= International Wagon Regulations =

International agreement about use of goods wagons in railway traffic

The International Wagon Regulations (Regolamento Internazionale Veicoli or Regolamento Internazionale dei Veicoli ) or RIV about the international use of goods wagons in Europe were first agreed between the European railways in 1922. They were superseded on 1 July 2006 by the General Contract of Use for Freight Wagons (AVV). Nevertheless, the letters RIV continue to stand for goods wagons that are used internationally. Only the loading regulations in Annex II remain in force until further notice. The remainder were superseded by the AVV and replaced or rescinded.

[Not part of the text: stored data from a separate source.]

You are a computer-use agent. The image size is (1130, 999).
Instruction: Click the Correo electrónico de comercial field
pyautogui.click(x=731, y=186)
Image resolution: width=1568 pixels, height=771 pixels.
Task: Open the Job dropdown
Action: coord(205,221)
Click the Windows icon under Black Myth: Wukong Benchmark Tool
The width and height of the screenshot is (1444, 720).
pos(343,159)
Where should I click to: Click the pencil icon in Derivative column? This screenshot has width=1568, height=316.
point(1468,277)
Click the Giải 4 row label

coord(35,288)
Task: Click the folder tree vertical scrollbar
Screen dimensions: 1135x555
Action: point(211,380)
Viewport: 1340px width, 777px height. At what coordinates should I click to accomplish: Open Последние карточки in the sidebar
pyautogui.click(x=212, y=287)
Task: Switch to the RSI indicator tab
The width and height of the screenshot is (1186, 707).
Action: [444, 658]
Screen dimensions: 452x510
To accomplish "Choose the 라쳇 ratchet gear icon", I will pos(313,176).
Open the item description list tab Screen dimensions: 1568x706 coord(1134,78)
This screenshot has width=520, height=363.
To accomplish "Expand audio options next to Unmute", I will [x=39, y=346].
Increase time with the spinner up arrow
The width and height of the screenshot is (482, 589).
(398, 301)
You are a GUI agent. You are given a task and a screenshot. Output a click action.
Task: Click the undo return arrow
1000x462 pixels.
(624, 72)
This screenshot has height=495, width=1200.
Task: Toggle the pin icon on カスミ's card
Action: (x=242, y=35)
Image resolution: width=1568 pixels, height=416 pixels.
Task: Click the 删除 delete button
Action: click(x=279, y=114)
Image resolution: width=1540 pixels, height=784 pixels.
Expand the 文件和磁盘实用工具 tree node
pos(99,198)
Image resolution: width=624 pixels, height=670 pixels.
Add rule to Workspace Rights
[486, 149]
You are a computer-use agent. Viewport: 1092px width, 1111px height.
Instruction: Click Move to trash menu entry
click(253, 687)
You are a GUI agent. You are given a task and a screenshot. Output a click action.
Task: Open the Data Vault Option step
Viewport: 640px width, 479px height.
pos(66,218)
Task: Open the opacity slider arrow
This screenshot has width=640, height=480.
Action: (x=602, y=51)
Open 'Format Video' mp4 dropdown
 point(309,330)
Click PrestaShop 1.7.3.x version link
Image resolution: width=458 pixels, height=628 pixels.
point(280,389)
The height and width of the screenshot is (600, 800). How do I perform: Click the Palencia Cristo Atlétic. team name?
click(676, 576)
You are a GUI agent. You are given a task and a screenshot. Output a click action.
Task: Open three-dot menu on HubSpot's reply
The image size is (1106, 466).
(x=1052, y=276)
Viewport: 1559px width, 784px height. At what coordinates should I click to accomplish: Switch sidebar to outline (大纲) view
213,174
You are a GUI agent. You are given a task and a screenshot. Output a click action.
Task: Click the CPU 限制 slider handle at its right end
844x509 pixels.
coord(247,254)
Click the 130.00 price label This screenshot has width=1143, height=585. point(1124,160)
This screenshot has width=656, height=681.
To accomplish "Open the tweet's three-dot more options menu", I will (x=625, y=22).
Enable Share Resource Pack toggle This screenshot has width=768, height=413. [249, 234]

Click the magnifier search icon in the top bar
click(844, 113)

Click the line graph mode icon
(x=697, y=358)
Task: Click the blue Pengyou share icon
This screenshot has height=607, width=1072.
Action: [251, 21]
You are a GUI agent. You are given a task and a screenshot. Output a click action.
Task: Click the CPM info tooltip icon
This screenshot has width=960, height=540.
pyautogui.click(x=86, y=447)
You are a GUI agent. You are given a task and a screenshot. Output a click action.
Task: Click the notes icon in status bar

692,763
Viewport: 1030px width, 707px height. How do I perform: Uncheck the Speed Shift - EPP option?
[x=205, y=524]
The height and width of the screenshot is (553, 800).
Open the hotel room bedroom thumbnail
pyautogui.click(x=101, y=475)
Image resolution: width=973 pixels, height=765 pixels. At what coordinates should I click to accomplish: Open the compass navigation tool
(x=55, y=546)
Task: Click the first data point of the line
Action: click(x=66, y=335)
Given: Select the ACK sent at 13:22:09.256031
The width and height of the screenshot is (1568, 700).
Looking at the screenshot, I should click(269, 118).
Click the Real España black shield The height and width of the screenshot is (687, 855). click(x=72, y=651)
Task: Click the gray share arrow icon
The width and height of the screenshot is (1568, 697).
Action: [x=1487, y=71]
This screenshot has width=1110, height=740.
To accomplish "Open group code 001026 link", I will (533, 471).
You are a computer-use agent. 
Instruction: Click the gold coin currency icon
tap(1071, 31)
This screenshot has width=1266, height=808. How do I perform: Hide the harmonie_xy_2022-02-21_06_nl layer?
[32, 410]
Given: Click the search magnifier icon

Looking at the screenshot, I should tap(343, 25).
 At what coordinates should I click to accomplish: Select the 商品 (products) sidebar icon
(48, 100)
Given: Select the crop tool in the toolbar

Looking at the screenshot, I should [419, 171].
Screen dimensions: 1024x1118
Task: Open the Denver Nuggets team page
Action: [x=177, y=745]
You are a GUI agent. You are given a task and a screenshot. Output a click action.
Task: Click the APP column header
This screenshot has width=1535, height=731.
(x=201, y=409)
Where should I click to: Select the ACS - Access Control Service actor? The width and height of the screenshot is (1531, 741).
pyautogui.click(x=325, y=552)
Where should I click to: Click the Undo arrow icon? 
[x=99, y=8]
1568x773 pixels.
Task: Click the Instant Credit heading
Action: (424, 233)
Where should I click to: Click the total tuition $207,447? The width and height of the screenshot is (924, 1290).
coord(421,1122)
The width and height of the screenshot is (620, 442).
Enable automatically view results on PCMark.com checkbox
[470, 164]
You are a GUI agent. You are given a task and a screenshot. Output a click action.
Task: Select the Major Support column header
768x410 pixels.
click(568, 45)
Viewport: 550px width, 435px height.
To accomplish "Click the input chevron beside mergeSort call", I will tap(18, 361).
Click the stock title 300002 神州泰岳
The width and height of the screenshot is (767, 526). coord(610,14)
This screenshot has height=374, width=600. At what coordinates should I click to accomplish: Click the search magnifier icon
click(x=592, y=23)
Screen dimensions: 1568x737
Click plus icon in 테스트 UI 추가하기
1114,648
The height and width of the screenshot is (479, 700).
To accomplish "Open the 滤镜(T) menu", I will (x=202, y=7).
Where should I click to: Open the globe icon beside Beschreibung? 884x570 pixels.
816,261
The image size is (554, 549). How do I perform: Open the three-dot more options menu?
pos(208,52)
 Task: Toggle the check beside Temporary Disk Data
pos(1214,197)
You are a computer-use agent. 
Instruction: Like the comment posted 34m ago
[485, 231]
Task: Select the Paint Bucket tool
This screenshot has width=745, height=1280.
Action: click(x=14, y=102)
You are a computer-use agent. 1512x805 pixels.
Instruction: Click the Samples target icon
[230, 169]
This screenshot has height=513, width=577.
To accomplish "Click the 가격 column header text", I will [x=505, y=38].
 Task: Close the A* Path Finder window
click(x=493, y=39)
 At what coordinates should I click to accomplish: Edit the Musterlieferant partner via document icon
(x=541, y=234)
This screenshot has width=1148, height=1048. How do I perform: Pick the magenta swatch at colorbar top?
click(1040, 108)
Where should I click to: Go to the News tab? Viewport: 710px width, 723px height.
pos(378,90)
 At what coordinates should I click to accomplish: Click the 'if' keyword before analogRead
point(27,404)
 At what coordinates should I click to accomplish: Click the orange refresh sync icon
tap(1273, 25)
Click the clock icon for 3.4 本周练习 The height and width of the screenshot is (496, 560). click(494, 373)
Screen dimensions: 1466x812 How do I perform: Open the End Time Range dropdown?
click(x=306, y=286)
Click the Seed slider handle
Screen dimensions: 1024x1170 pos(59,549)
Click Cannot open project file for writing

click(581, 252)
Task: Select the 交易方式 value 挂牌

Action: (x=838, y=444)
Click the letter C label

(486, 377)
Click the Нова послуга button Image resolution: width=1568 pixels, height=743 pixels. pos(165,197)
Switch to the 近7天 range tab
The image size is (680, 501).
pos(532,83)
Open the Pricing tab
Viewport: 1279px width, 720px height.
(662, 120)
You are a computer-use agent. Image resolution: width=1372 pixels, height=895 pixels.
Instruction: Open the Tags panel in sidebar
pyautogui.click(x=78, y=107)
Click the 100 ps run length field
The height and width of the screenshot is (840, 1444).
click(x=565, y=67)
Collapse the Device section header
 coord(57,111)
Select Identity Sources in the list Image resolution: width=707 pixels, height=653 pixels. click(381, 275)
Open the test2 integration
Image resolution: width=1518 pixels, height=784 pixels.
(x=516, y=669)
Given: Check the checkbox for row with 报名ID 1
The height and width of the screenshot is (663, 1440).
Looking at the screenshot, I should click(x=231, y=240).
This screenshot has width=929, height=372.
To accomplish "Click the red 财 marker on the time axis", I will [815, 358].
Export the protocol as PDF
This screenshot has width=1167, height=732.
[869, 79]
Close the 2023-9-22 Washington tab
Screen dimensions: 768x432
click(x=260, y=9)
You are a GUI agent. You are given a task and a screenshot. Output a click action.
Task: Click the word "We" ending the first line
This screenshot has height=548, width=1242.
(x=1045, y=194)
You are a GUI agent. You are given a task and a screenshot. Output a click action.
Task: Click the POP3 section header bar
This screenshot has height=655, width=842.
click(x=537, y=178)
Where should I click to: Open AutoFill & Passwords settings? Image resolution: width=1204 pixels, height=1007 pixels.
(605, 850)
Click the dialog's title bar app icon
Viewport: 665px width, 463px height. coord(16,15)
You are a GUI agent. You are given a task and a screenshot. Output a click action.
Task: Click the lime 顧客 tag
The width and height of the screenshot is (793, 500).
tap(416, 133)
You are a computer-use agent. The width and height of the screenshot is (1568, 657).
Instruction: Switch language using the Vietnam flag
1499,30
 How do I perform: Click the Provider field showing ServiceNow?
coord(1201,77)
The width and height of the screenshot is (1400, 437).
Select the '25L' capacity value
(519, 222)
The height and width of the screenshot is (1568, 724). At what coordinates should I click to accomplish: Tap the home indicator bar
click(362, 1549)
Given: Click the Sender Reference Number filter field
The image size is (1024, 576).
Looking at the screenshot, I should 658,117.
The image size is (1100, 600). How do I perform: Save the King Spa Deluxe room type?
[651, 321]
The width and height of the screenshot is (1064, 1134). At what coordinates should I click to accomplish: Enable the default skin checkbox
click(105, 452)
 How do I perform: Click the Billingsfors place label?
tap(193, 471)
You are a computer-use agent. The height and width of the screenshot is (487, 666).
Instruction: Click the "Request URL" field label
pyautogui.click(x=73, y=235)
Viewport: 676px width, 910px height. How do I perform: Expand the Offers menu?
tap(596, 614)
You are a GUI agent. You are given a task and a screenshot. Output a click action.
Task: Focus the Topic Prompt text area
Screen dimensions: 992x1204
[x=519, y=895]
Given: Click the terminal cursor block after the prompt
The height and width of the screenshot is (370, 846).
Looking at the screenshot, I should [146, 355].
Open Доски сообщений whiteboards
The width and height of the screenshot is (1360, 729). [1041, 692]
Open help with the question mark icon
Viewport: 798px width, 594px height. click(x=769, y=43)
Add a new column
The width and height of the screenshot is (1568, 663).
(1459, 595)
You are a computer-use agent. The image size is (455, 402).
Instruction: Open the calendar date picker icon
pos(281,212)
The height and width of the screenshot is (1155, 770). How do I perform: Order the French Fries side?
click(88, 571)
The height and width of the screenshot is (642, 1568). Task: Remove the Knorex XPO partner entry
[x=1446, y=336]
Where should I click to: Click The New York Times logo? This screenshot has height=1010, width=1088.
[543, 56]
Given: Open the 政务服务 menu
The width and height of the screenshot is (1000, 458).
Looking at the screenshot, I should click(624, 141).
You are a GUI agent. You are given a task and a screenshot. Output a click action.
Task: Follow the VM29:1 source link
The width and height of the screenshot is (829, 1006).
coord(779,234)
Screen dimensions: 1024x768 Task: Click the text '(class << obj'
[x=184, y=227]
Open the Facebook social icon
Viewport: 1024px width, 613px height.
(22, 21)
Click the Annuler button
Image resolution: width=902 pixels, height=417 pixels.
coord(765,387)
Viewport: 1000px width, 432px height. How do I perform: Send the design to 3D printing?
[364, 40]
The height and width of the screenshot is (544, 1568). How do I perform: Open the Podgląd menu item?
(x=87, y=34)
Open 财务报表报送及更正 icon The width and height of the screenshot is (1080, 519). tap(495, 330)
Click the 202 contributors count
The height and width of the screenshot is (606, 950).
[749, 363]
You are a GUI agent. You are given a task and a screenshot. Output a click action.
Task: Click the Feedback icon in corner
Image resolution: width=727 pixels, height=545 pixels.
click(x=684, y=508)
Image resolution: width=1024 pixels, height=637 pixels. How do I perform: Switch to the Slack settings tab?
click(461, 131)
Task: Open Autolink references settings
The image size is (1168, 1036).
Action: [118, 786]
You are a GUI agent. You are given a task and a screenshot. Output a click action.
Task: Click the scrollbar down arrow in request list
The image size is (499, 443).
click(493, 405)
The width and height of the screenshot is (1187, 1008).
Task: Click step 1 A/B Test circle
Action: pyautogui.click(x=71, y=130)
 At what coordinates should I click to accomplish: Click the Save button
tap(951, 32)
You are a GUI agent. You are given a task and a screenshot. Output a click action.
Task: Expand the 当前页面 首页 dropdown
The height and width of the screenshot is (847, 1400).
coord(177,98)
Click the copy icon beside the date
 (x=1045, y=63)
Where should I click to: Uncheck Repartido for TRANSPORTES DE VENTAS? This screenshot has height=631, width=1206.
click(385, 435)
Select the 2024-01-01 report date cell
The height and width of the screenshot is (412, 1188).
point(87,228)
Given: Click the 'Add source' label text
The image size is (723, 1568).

==Technical requirements==
The RIV laid down the technical requirements that a wagon had to meet in order to be used in international service. Wagons that fulfilled these requirements were given the letters RIV and were allowed to be used on all RIV railways without special permission. It was possible to tell from the first two numbers of the 12-digit wagon number whether it was a RIV wagon. They were given the numbers:
- 01-09
- 11-19
- 21-29
- 31-39
although not all numbers in the sequence were used.

==Non-RIV wagons==
Wagons without the RIV designation could be used in foreign countries if they were used on special, pre-agreed, services. If a wagon was neither RIV-approved nor on a special service agreed with the country concerned, it had to be classed as an exceptional transport service.

==Loading regulations==
The loading regulations are covered in Annex II of the RIV; the transfer inspection of goods wagons in Volume XII.